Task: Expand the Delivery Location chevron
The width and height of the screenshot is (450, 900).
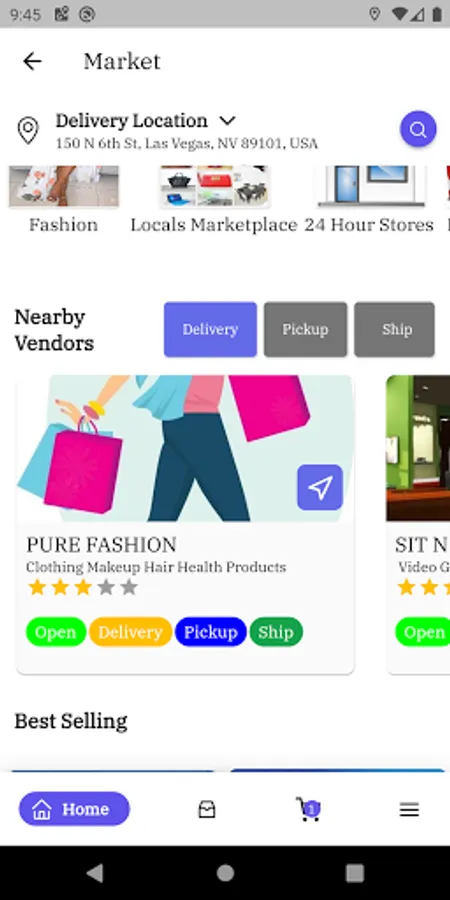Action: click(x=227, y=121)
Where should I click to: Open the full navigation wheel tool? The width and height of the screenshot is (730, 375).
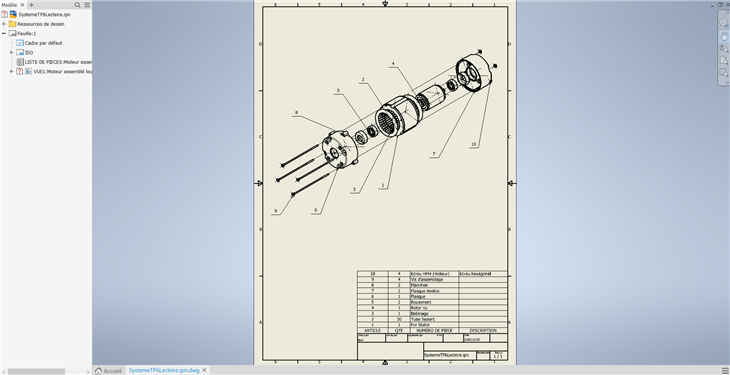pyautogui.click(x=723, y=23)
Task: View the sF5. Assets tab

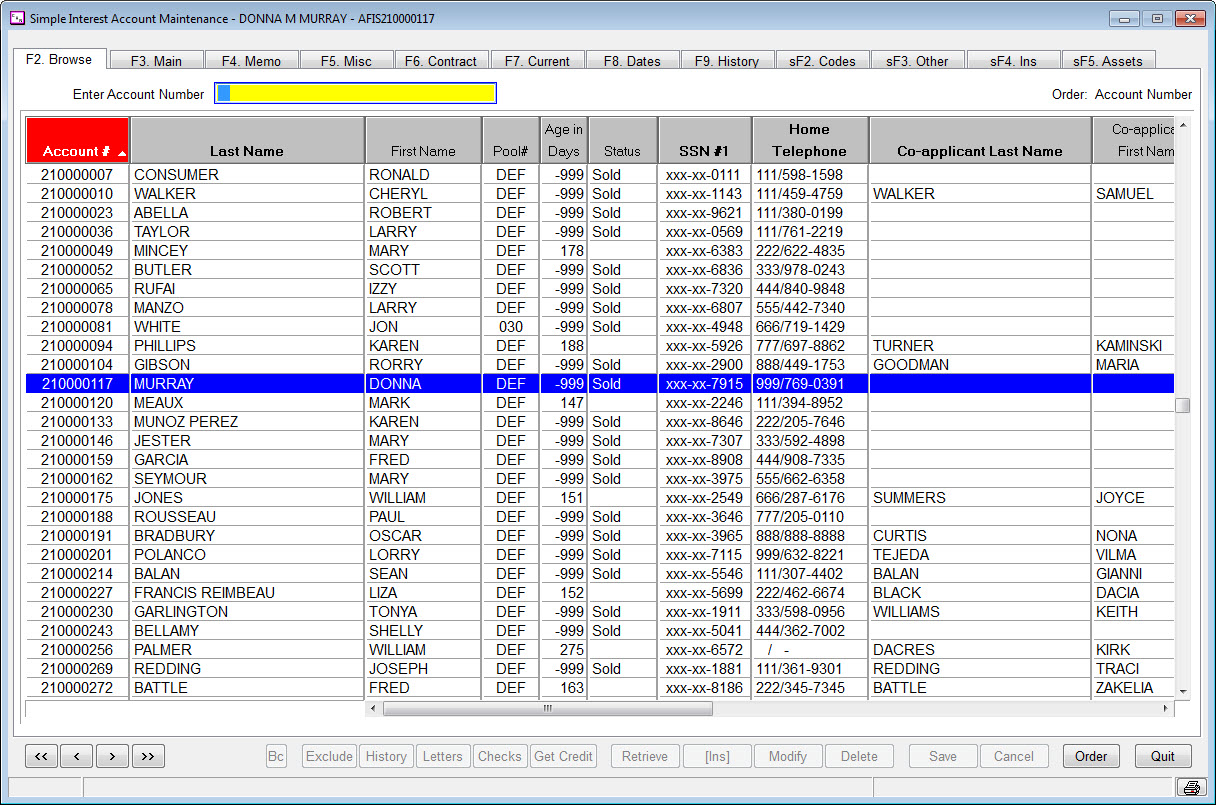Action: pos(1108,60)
==
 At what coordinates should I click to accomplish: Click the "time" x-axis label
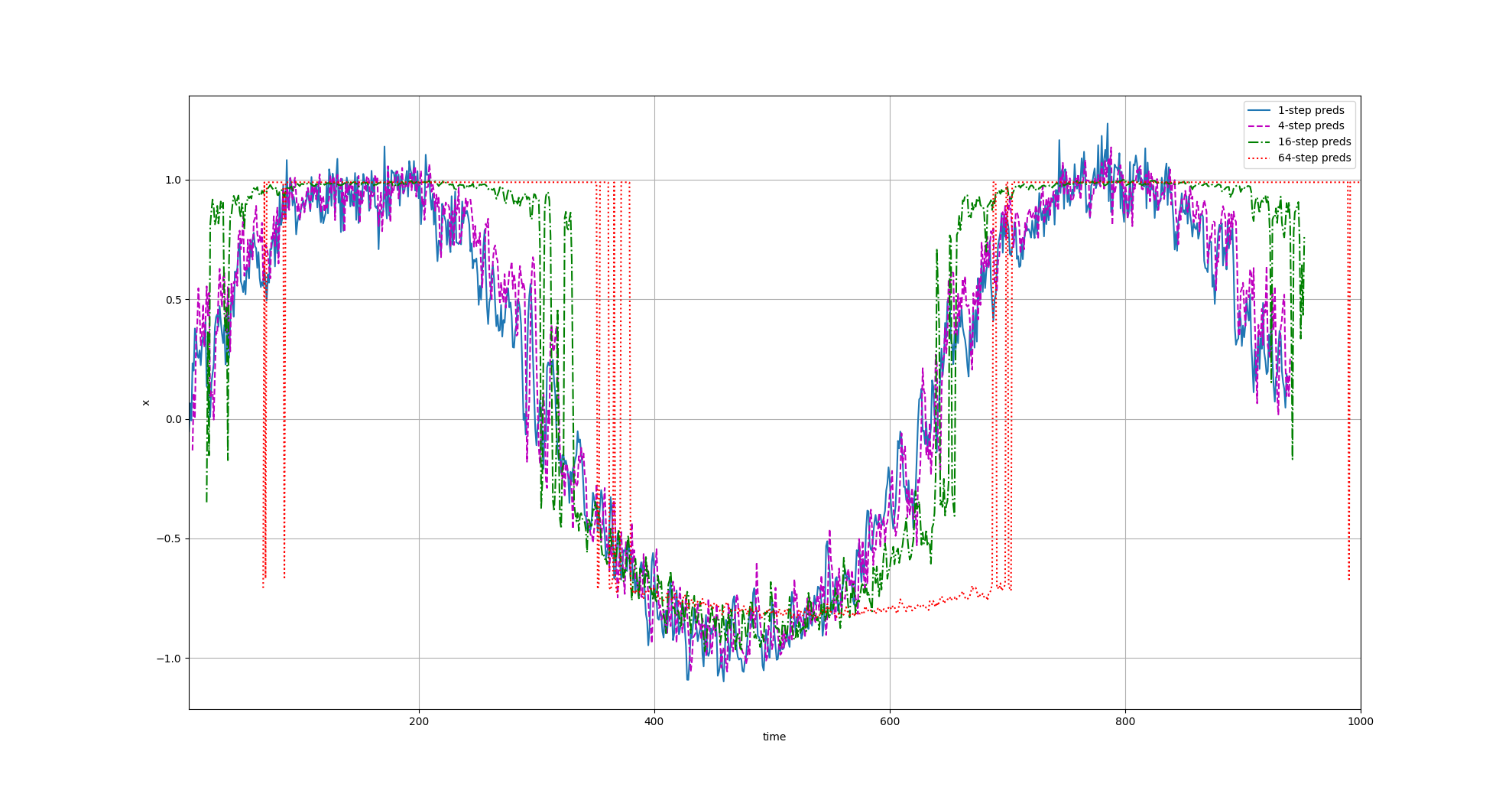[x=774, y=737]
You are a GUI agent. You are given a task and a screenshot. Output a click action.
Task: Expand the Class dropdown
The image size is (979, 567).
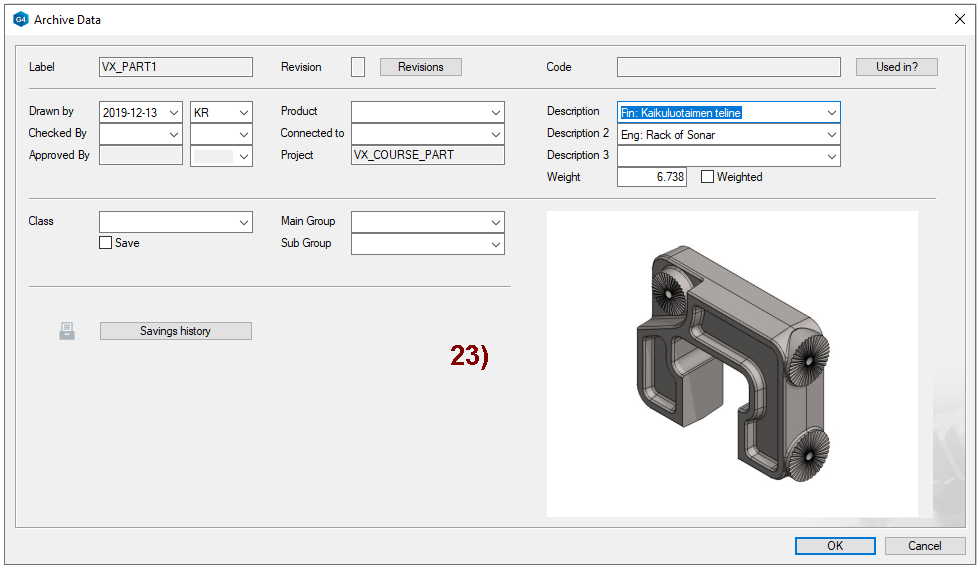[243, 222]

**Exercise**
The lines to return are those in the entries above that include "Expand".

**Exercise answer**
Task: Expand the Delivery Location chevron
Task: Expand the Class dropdown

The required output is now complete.